Momis is considered to be a native of South Bougainville, which continued to be unstable politically in the 21st century.

==Political career==
Momis became active in politics while serving as a Catholic priest. In 1972, he was elected as a member of North Solomons, as Bougainville was known at the time, to colonial Papua New Guinea's first representative assembly, the House of Assembly of Papua and New Guinea. Momis chaired the constitutional committee, which wrote and drafted Papua New Guinea's national constitution, from 1972 until 1975.

Papua New Guinea gained independence from Australia in 1975. Shortly before independence, Momis resigned his seat in the PNG parliament to establish a secessionist organization in North Solomons (Bougainville). However, Momis quickly returned to national Papuan politics after North Solomons was established as a province with a provincial government within Papua New Guinea.

In 1977, Momis was re-elected to the National Parliament of Papua New Guinea as a member from North Solomons. He soon co-founded the new Melanesian Alliance Party with John Kaputin.

Momis initially supported Prime Minister Michael Somare's first coalition government (1975-1980) and was appointed Minister for Decentralization in Somare's government. He remained PNG's Minister for Decentralization until 1982, including two years in the government of Prime Minister Julius Chan. In March 1980, Momis had joined with other members of parliament from North Solomons (Bougainville) to support a successful vote of no confidence in Michael Somare. Chan became Prime Minister after Somare's ouster.

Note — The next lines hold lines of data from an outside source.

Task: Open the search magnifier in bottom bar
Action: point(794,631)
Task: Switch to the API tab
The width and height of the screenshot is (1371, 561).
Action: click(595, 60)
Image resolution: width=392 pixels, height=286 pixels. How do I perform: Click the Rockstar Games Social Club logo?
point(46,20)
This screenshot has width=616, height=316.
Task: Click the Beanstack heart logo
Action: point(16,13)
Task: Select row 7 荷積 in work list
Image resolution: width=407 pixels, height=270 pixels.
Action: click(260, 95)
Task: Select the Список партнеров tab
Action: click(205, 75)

Prime Minister Michael Somare returned to power for a second time in March 1985. Somare appointed Momis as both Deputy Prime Minister and Minister for Public Service.

Momis held a number of positions in the Papua New Guinean parliament over the next decade, including Deputy Leader of the Opposition from 1985 until 1987 and again from 1987 to 1988; Minister for Provincial Affairs from 1988 until 1992 in the government of Prime Minister Rabbie Namaliu; Shadow Minister for Bougainville Affairs in 1992; Shadow Minister for Provincial Affairs in 1993; Deputy Leader of the Opposition in 1994; and Minister of Information and Communication in 1994.

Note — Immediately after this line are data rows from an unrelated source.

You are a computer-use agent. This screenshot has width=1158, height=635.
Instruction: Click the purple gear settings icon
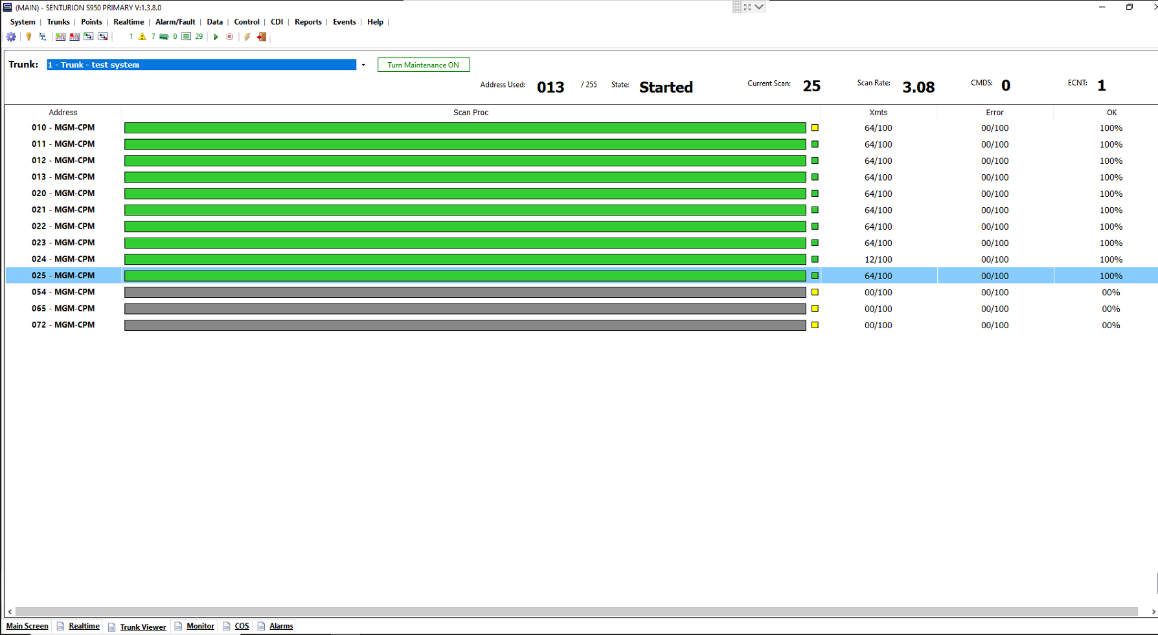coord(11,37)
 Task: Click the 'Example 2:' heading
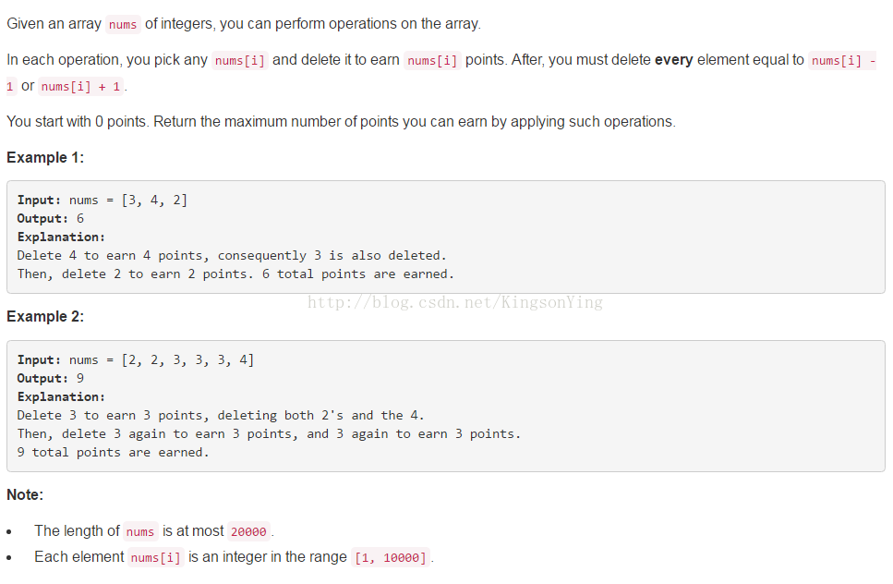(x=45, y=317)
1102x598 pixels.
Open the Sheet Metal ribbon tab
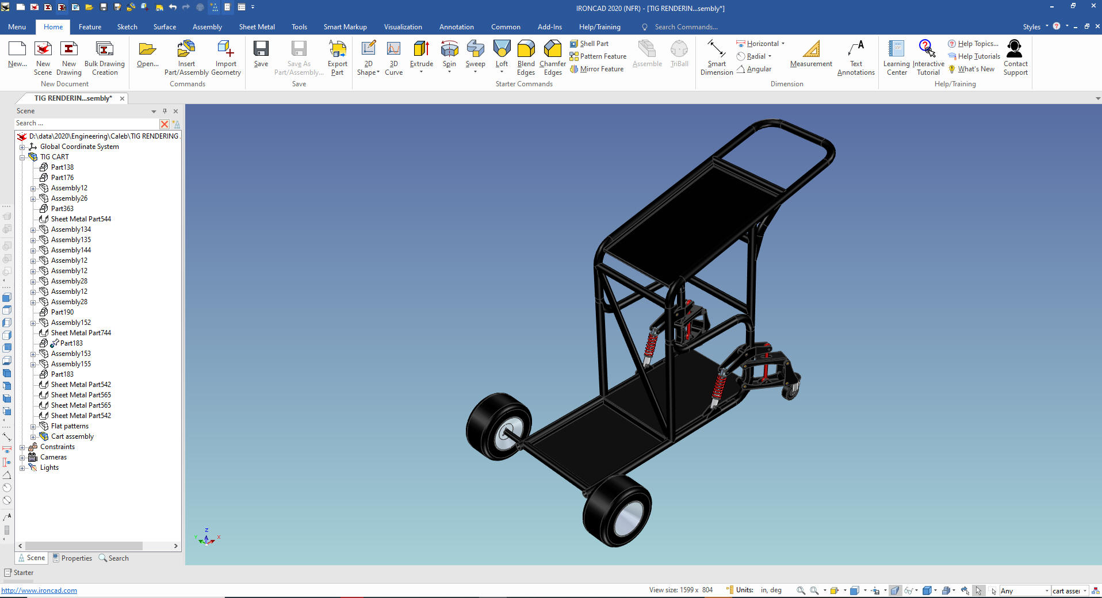pos(257,27)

Momis was appointed as the Governor of Bougainville, serving from 9 December 1999 until 20 April 2005. He resigned as governor in 2005 to contest Bougainville's first presidential election that year. He ultimately lost the election to Bougainville's first president, Joseph Kabui.

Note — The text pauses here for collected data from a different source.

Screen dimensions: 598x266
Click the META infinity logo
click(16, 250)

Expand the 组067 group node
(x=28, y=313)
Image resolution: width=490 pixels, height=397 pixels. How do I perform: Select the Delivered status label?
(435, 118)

==President of Bougainville==

In 2010, Momis resigned his post as Papua New Guinea's ambassador to the People's Republic of China to contest the 2010 presidential election. He was also chosen as the leader of the New Bougainville Party in January 2010.

Momis contested the election against incumbent President James Tanis and five other challengers. Voting for the election began on 7 May 2010 and ended on 24 May 2010.

On Tuesday 8 June 2010 at 2:30 p.m. John Momis was declared the winner and president-elect of Bougainville in a landslide victory over President James Tanis and the other presidential candidates. Momis won 43,047 votes, or 52.35% of the total popular votes cast in the election. His closest challenger, incumbent President James Tanis, received estimated 17,205 votes. Momis won the popular vote in both South Bougainville and Tanis' home region of Central Bougainville.

Momis was sworn into office for a 5-year term as President of the Autonomous Region of Bougainville on 10 June 2010 at the Parliament house. The oath of office was administered by Peter Toliken, Bougainville's Chief Magistrate. On the day of his inauguration, Momis appointed Patrick Nisira as Vice President of the Autonomous Region of Bougainville.

Momis stated that his first priorities in office were to fight political corruption and to arrange disposal of the large number of weapons and unexploded ordnance left over from Bougainville's long war. Analysts view Momis as more in favor of continued autonomy and continued integration with Papua New Guinea, while Momis's predecessor, James Tanis, supported full independence.